═══ Dataset extract

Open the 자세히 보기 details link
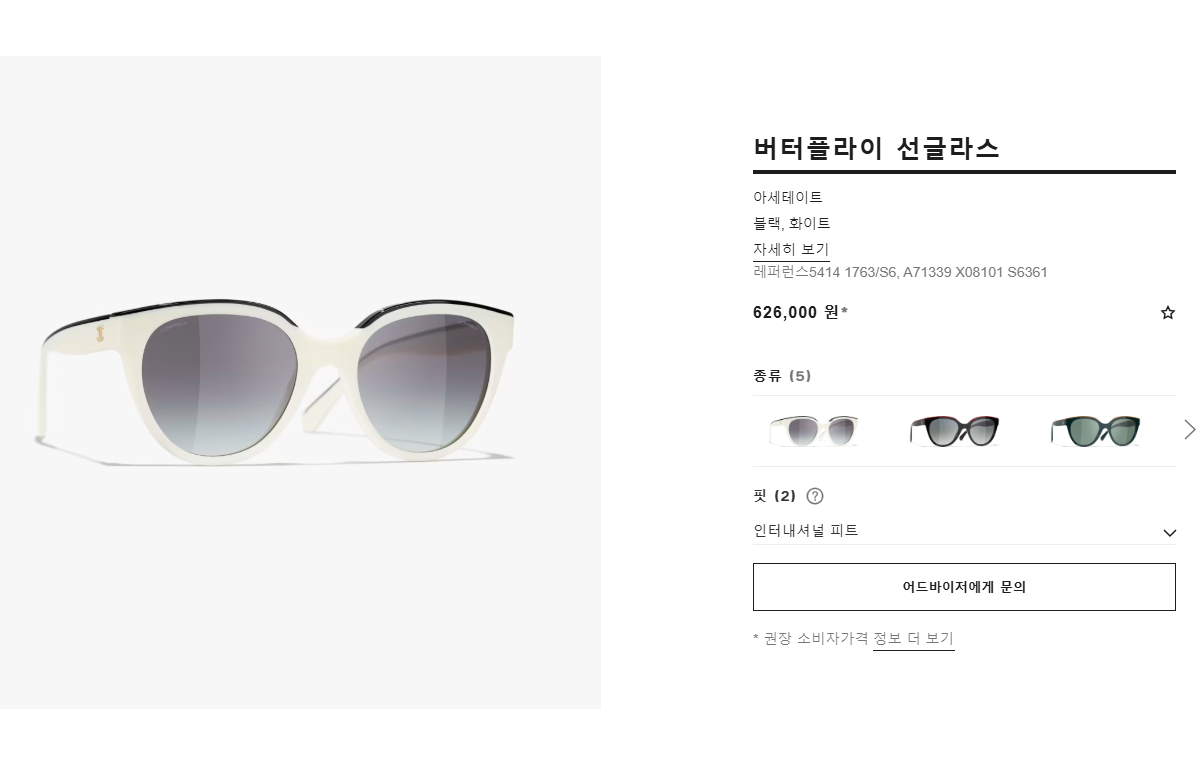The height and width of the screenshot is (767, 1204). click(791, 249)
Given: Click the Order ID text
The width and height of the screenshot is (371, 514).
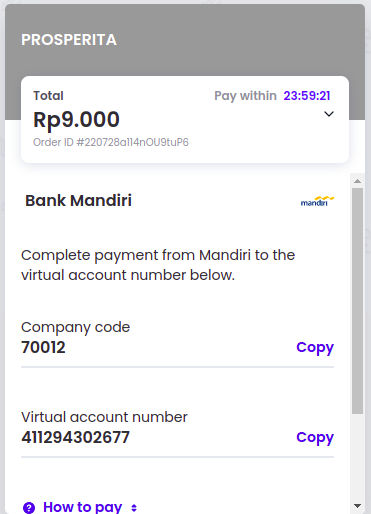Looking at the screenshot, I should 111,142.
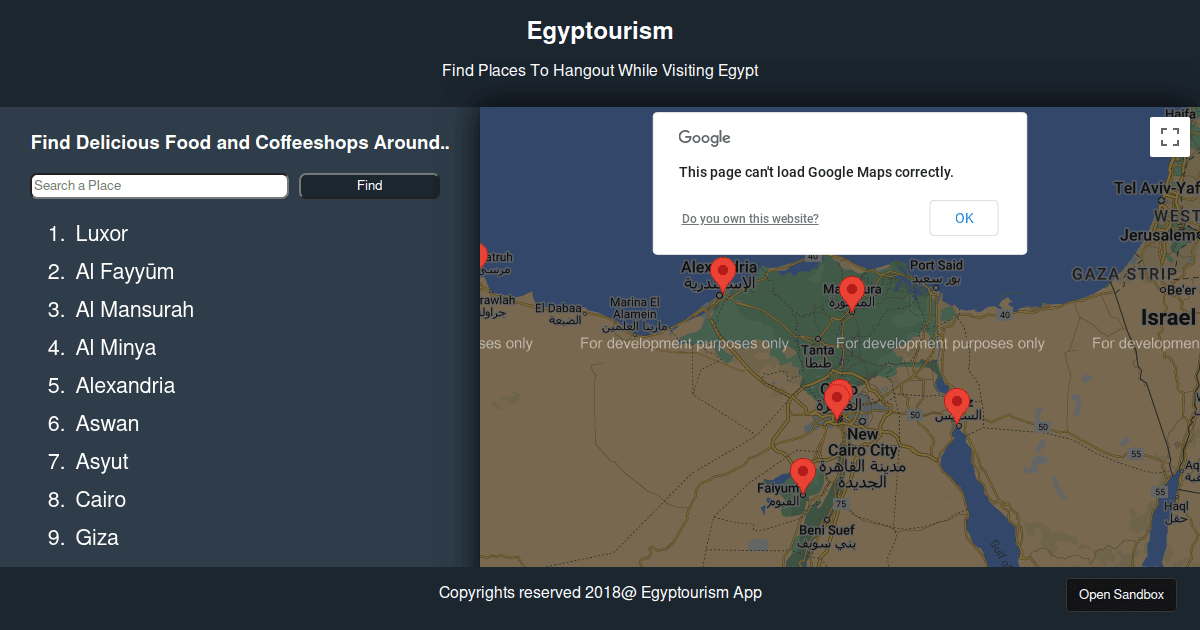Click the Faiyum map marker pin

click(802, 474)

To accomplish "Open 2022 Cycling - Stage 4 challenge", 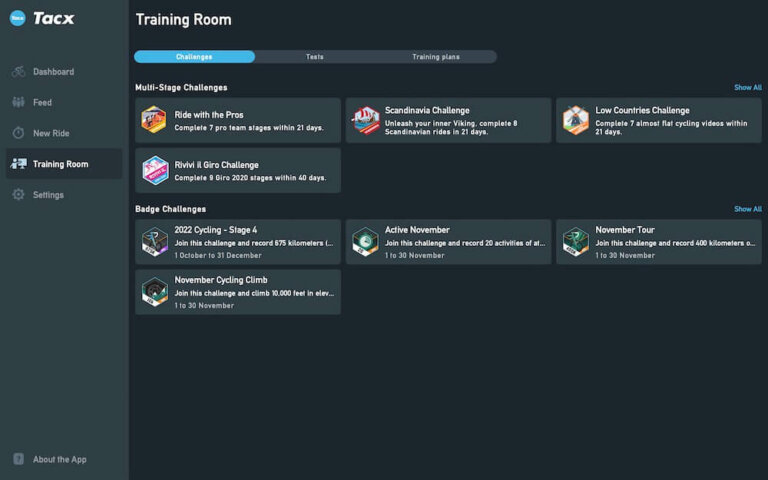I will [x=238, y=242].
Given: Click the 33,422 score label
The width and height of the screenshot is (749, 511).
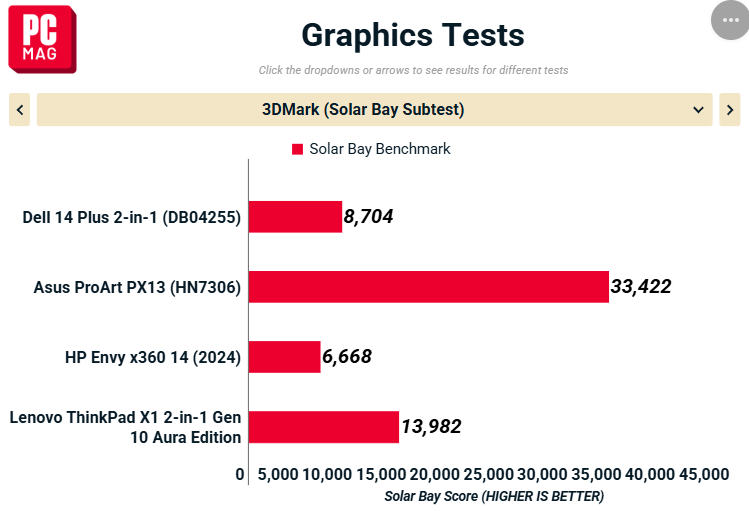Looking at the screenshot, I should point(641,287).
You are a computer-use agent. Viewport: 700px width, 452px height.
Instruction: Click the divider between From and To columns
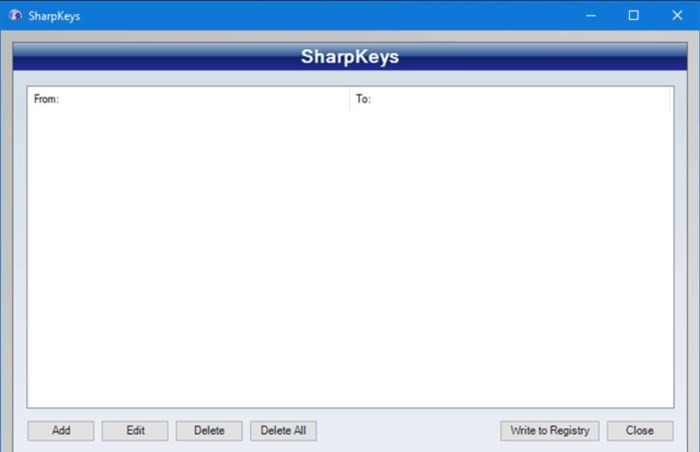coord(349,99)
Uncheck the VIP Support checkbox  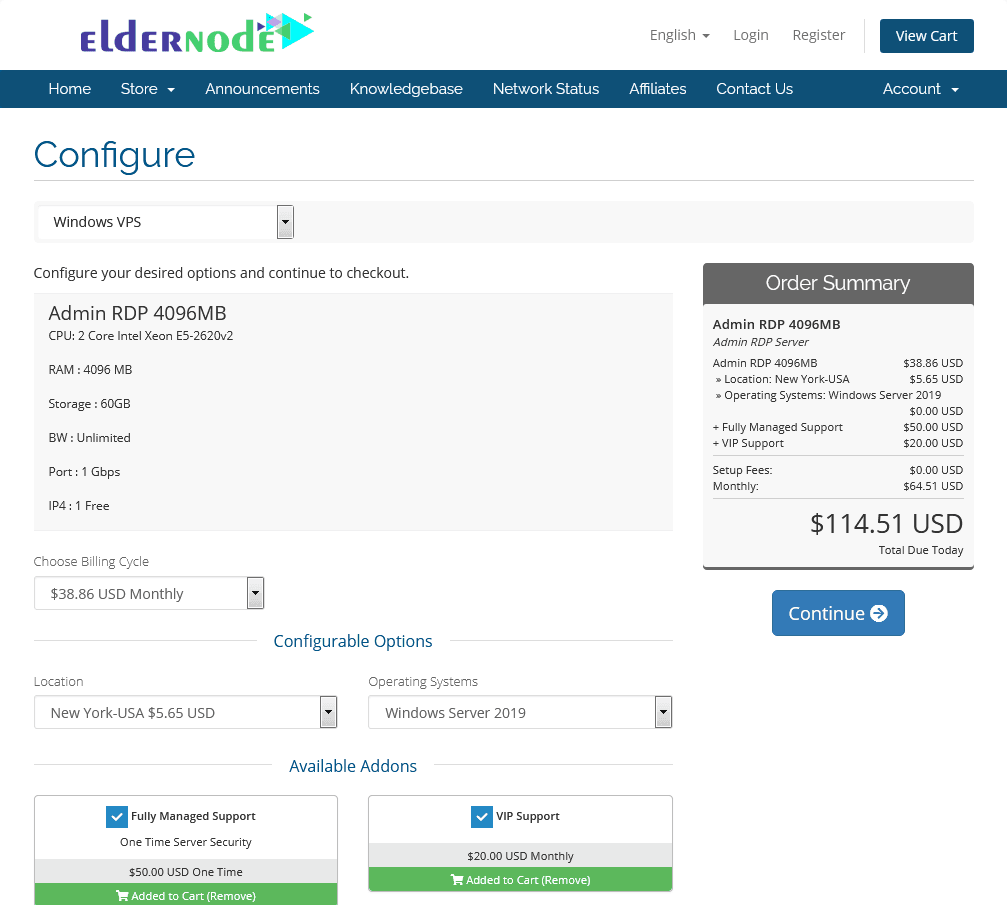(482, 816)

══════
═══ Dataset extract

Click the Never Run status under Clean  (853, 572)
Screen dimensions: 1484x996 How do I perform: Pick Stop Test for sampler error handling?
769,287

══════

_Exercise_
Count every line of the records that includes "Given", and give that number with no other words.

_Output_
2